YOUR TASK:
Each line shown below should be copied exactly.

MATERIALS PROVIDED:
*****

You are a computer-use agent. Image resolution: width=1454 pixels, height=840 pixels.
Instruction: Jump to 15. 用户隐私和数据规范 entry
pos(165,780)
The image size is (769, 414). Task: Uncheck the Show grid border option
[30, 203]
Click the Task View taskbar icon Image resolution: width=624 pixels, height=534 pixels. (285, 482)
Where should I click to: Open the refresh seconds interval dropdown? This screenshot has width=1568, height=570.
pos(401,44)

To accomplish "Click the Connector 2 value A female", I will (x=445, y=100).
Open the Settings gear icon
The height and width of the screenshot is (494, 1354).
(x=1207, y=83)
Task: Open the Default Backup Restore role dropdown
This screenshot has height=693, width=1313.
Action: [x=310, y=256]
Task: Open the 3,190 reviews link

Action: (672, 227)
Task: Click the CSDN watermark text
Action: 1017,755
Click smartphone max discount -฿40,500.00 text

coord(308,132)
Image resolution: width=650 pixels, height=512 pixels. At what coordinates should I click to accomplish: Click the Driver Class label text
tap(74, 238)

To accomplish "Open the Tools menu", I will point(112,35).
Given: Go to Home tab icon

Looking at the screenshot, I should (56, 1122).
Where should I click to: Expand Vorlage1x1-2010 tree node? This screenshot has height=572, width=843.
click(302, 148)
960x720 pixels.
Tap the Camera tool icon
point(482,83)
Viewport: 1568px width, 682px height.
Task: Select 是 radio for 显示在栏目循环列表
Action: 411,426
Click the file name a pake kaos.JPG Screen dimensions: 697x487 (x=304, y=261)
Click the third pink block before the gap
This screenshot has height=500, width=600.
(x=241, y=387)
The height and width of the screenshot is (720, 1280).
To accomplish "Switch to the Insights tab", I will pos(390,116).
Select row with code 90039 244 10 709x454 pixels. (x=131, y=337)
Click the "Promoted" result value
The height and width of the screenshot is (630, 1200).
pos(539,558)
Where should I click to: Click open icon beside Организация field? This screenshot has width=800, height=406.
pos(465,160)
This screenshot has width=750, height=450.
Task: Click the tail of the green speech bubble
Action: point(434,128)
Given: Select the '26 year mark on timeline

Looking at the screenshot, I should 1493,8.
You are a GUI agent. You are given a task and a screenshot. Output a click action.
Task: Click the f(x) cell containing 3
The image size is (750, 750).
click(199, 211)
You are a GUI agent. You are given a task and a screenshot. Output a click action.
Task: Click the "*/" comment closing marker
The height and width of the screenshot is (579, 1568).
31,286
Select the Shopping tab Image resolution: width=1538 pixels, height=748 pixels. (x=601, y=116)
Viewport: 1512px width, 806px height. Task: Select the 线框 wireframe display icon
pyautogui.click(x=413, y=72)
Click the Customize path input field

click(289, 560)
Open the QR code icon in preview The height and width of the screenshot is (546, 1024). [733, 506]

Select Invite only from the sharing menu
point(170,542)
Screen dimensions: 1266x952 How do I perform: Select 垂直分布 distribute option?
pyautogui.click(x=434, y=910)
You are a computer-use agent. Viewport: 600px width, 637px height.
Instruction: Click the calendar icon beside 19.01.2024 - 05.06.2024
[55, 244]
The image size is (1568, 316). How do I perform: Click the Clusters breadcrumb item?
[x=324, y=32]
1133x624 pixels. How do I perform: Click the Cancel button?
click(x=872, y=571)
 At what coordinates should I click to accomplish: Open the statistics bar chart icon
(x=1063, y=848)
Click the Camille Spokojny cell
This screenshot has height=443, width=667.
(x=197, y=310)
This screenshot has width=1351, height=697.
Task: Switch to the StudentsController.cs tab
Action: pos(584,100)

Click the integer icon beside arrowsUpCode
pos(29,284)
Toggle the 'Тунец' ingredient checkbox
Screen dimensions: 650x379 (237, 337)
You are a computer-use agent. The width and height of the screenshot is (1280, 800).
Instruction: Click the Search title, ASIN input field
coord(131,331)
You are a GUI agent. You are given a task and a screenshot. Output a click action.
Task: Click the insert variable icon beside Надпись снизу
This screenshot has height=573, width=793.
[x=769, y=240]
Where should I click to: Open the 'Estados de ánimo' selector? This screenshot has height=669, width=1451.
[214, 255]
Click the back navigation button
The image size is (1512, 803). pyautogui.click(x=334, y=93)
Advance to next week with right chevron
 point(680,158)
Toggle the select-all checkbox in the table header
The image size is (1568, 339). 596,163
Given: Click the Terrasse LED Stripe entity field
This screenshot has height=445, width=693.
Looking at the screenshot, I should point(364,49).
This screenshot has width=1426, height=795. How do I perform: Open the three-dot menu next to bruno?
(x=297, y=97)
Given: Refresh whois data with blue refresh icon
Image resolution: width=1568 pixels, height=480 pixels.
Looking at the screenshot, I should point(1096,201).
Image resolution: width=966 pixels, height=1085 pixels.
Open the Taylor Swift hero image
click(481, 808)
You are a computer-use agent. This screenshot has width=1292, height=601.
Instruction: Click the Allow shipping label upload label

*****

ANSWER TO THIS PROBLEM:
You are a computer-use agent. Image resolution: width=1454 pixels, height=840 pixels.
Instruction: Jump to 15. 用户隐私和数据规范 entry
pos(165,780)
The image size is (769, 414). Task: Uncheck the Show grid border option
[30, 203]
Click the Task View taskbar icon Image resolution: width=624 pixels, height=534 pixels. (285, 482)
Where should I click to: Open the refresh seconds interval dropdown? This screenshot has width=1568, height=570.
pos(401,44)

To accomplish "Click the Connector 2 value A female", I will (x=445, y=100).
Open the Settings gear icon
The height and width of the screenshot is (494, 1354).
(x=1207, y=83)
Task: Open the Default Backup Restore role dropdown
This screenshot has height=693, width=1313.
Action: [x=310, y=256]
Task: Open the 3,190 reviews link

Action: (672, 227)
Task: Click the CSDN watermark text
Action: 1017,755
Click smartphone max discount -฿40,500.00 text

coord(308,132)
Image resolution: width=650 pixels, height=512 pixels. At what coordinates should I click to accomplish: Click the Driver Class label text
tap(74, 238)

To accomplish "Open the Tools menu", I will point(112,35).
Given: Go to Home tab icon

Looking at the screenshot, I should (56, 1122).
Where should I click to: Expand Vorlage1x1-2010 tree node? This screenshot has height=572, width=843.
click(302, 148)
960x720 pixels.
Tap the Camera tool icon
point(482,83)
Viewport: 1568px width, 682px height.
Task: Select 是 radio for 显示在栏目循环列表
Action: 411,426
Click the file name a pake kaos.JPG Screen dimensions: 697x487 (x=304, y=261)
Click the third pink block before the gap
This screenshot has height=500, width=600.
(x=241, y=387)
The height and width of the screenshot is (720, 1280).
To accomplish "Switch to the Insights tab", I will pos(390,116).
Select row with code 90039 244 10 709x454 pixels. (x=131, y=337)
Click the "Promoted" result value
The height and width of the screenshot is (630, 1200).
pos(539,558)
Where should I click to: Click open icon beside Организация field? This screenshot has width=800, height=406.
pos(465,160)
This screenshot has width=750, height=450.
Task: Click the tail of the green speech bubble
Action: point(434,128)
Given: Select the '26 year mark on timeline

Looking at the screenshot, I should 1493,8.
You are a GUI agent. You are given a task and a screenshot. Output a click action.
Task: Click the f(x) cell containing 3
The image size is (750, 750).
click(199, 211)
You are a GUI agent. You are given a task and a screenshot. Output a click action.
Task: Click the "*/" comment closing marker
The height and width of the screenshot is (579, 1568).
31,286
Select the Shopping tab Image resolution: width=1538 pixels, height=748 pixels. (x=601, y=116)
Viewport: 1512px width, 806px height. Task: Select the 线框 wireframe display icon
pyautogui.click(x=413, y=72)
Click the Customize path input field

click(289, 560)
Open the QR code icon in preview The height and width of the screenshot is (546, 1024). [733, 506]

Select Invite only from the sharing menu
point(170,542)
Screen dimensions: 1266x952 How do I perform: Select 垂直分布 distribute option?
pyautogui.click(x=434, y=910)
You are a computer-use agent. Viewport: 600px width, 637px height.
Instruction: Click the calendar icon beside 19.01.2024 - 05.06.2024
[55, 244]
The image size is (1568, 316). How do I perform: Click the Clusters breadcrumb item?
[x=324, y=32]
1133x624 pixels. How do I perform: Click the Cancel button?
click(x=872, y=571)
 At what coordinates should I click to accomplish: Open the statistics bar chart icon
(x=1063, y=848)
Click the Camille Spokojny cell
This screenshot has height=443, width=667.
(x=197, y=310)
This screenshot has width=1351, height=697.
Task: Switch to the StudentsController.cs tab
Action: pos(584,100)

Click the integer icon beside arrowsUpCode
pos(29,284)
Toggle the 'Тунец' ingredient checkbox
Screen dimensions: 650x379 (237, 337)
You are a computer-use agent. The width and height of the screenshot is (1280, 800).
Instruction: Click the Search title, ASIN input field
coord(131,331)
You are a GUI agent. You are given a task and a screenshot. Output a click action.
Task: Click the insert variable icon beside Надпись снизу
This screenshot has height=573, width=793.
[x=769, y=240]
Where should I click to: Open the 'Estados de ánimo' selector? This screenshot has height=669, width=1451.
[214, 255]
Click the back navigation button
The image size is (1512, 803). pyautogui.click(x=334, y=93)
Advance to next week with right chevron
 point(680,158)
Toggle the select-all checkbox in the table header
The image size is (1568, 339). 596,163
Given: Click the Terrasse LED Stripe entity field
This screenshot has height=445, width=693.
Looking at the screenshot, I should point(364,49).
This screenshot has width=1426, height=795. How do I perform: Open the three-dot menu next to bruno?
(x=297, y=97)
Given: Refresh whois data with blue refresh icon
Image resolution: width=1568 pixels, height=480 pixels.
Looking at the screenshot, I should point(1096,201).
Image resolution: width=966 pixels, height=1085 pixels.
Open the Taylor Swift hero image
click(481, 808)
You are a computer-use agent. This screenshot has width=1292, height=601.
Instruction: Click the Allow shipping label upload label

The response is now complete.